“Here‘s to strong women. May we know them. May we be them. May we raise them.” Anonymous
March 8th was designated as an International Women’s Day to mark and celebrate the achievement made in the attempt to create equality between men and women. This equality can never be achieved because of biological and physical differences between men and women but the intension is to recognise the differences and be able to support women in their achievements and journey to be able to make contribution to society.
As we mark this year’s Women’s Day, we recognise the fact that we have gone through two difficult years of the coronavirus. We have lost friends, relatives and the lockdowns greatly affected many people in the world and in Uganda it was not different. Women emerged as some of the key people who were very resourceful during this period. Women largely as home managers were able to look after families. Women were able to look after their loved ones who fell sick, and we want to celebrate the woman for these reasons.

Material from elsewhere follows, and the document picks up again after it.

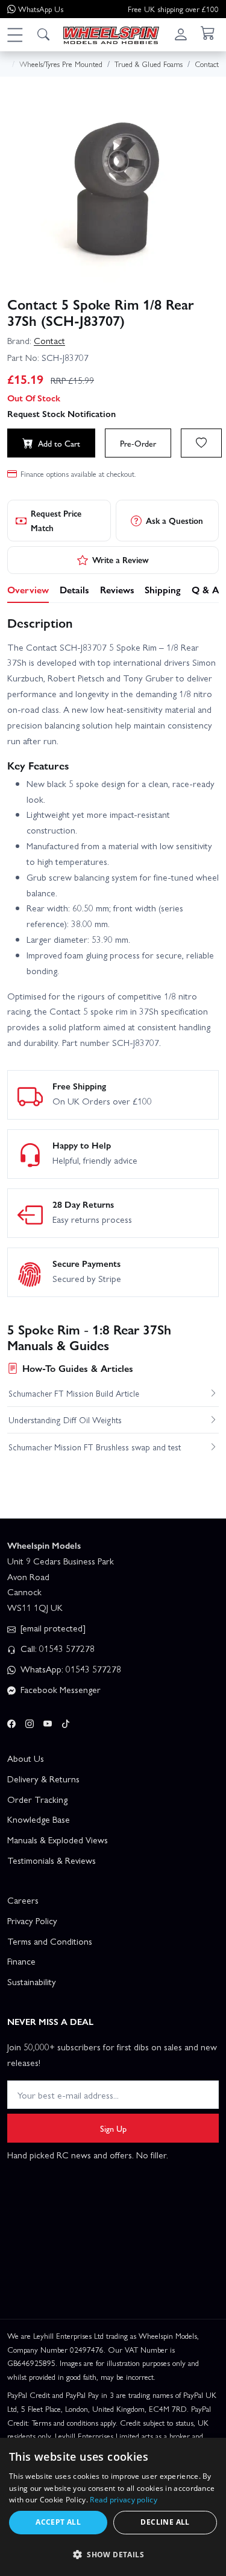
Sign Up (113, 2128)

But an emerging challenge in the last two years has been the issue of teenage pregnancies. The issue of teenage pregnancies which is all over the press in the country and this is arising because of the breakdown of values and cultures in our society. In many communities in this country and the world over, children are supposed to get into relationships when they mature and, in many homes, today when they finish education. The fact that young people were idle in homes led to the challenge that we are seeing today that many girls became pregnant. Unfortunately, there are reports that in some cases parents and relatives are responsible for some of these pregnancies. These are the side effects of the Coronavirus pandemic that were never expected. This calls for action within society to be able to restore the values that the country has had over the years which led to protection of young girls from being molested by men. An additional challenge to those girls who were pregnant or who are still pregnant as schools reopen is that they been denied going back to school but then those who have gone back have also faced the stigma problem.
This year’s theme ‘Breaking the Bias’ is very timely. We need to intensify work towards breaking the biases that society has over women. It is very important that women are empowered, recognised, and their activities valued. Giving women an opportunity to study, work, make a contribution to society in the different aspects of life has huge impact on society welfare. As we break the bias, the key things that should be done is empowering the women economically. We hope that the Parish Development Model will single out women and enable them to overcome the challenges that they have in producing goods for consumption and sale, we hope that the Parish Development Model (PDM) will increase productivity of women besides of course giving them little more income to be able to look after their families and also contribute to addressing family challenges that may come up. Let us Break the Bias.
I also wish on behalf of the Women’s Forum in MUBS to celebrate those women who have achieved especially at the doctorate level in the institution, I wish to congratulate the women who are making an economic contribution to this country, those have been appointed in various government positions, this year we have the Vice President and the Prime Minister and we want to celebrate them as an indicator of breaking the bias. We also celebrate MUBS first Woman Professor.